### [ЧТО НУЖНО СДЕЛАТЬ]
1) Замените «вселенная» на «природа» и приведите часть интервью о музыке в кино, начиная со слов «Каким-то образом вселенная» и заканчивая словами «реально крутая штука.».
2) Продолжите интервью о музыке в кино после его последней фразы.

### [ВЫБРАННЫЙ ОТРЫВОК]
______

Мумия (2017), Форсаж 8 (2017), Могучие рейнджеры (2017), Гавайи 5.0 (2011–2016), Скорпион (2014–2016), Мстители: Эра Альтрона (2015), Сонная Лощина (20132015), Форсаж 7 (2015), Черепашки-ниндзя (2014), Тор 2: Царство тьмы (2013), Иллюзия обмана (2013), Железный человек 3 (2013), Форсаж 5 (2011), Неудержимые (2010), Форсаж 4 (2009), Рэмбо IV (2008), Тройной форсаж: Токийский Дрифт (2006), Константин: Повелитель тьмы (2005)
Номинация на «Эмми» за лучшую музыкальную тему для вступительных титров – Сонная лощина
Номинация на «Эмми» за лучшую музыку – Последний шанс
Две номинации на BAFTA
Чем особенна для вас музыка в кино?
Моя любовь к музыке в кино уходит далеко в прошлое, во времена, которые я даже не помню. Я полюбил этот вид музыки, когда впервые увидел фильм. С тех пор, как кинематограф распространился по всему миру, оба этих явления как-то соединились и это обрело самый высокий смысл. Музыка – это одна из тех вещей, которые мы все понимаем. Если инопланетная цивилизация заявится ко мне и попросит описать, что я чувствую слыша звук, я не смогу это сделать. Я не смогу, и никто не сможет.
Каким-то образом вселенная научила наши нейроны посылать сигналы, сообщающие: «это делает тебя счастливым» или «это делает тебя грустным», или «это заставляет тебя чувствовать напряжение», или «это заставляет тебя смеяться». Каким-то образом это проходит через все культуры, все границы, сквозь время и память, так что это реально крутая штука.
Поскольку у меня плохо с языками, мне нравится идея уметь говорить на одном языке, который каждый может довольно круто понимать. И чтобы создавать музыку, которая бы преодолевала культурные различия, нужна любовь. Мне нравится, что я могу показать людям, что для музыки, которую я пишу, нет преград. Это одна из тех вещей, за которые я люблю то, что делаю.
Ваша любовь к музыке началась с барабанов. Как это влияет на ритм в музыке для кино, которую вы пишите?

______

### [ФРАГМЕНТ ДАННЫХ]
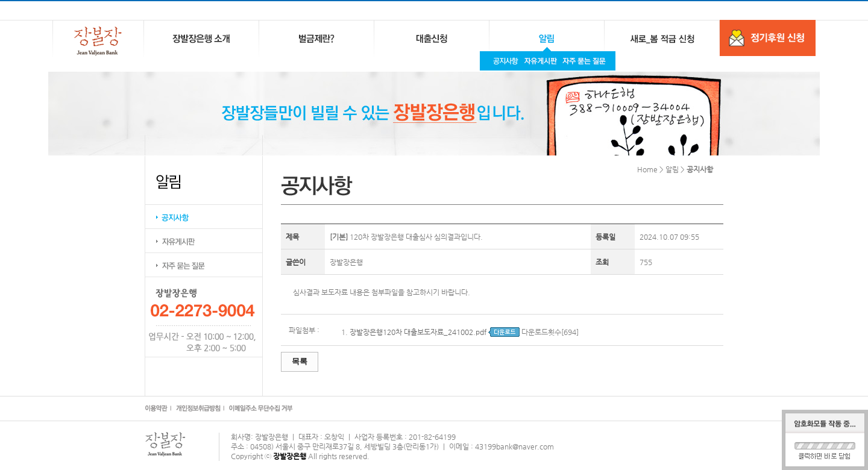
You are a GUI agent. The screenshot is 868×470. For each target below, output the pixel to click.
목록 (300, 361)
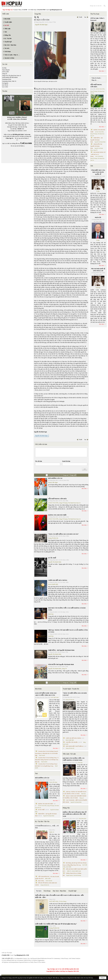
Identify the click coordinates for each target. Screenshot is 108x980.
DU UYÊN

______

### [ДАННЫЕ ОТВЕТЫ]
1)
Каким-то образом природа научила наши нейроны посылать сигналы, сообщающие: «это делает тебя счастливым» или «это делает тебя грустным», или «это заставляет тебя чувствовать напряжение», или «это заставляет тебя смеяться». Каким-то образом это проходит через все культуры, все границы, сквозь время и память, так что это реально крутая штука.

2)
Барабаны были моим первым инструментом. Это вышло случайно. У нас была ударная установка. Это не вполне нормально, когда ударная установка стоит дома, но я думаю, что отец правильно сделал, установив ее, потому что он считал, что это круто. Они думали, что это для моей старшей сестры. Я был очень молод. Мне было где-то около четырех, отец включил на стереосистеме Led Zeppelin и подыгрывал им на барабанах. Бах! И вдруг барабаны начали притягивать меня к себе. Я начал учиться, пытаясь подбирать записи. Сейчас я иногда включаю барабаны в музыку для кино, но я не часто. Ударная установка – это что-то очень особенное, и она подходит только к определенным фильмам, но я всегда пытаюсь запрятать ее там, просто потому, что этот инструмент позволил мне начать работать в сфере музыки в кино. Процесс написания музыки к фильму не связан с каким-то определенным инструментом.
Вы работали над многими фильмами о супергероях, но их критикуют за то, что они звучат одинаково. Как вы заставляете их звучать по-разному и отражать характеры героев?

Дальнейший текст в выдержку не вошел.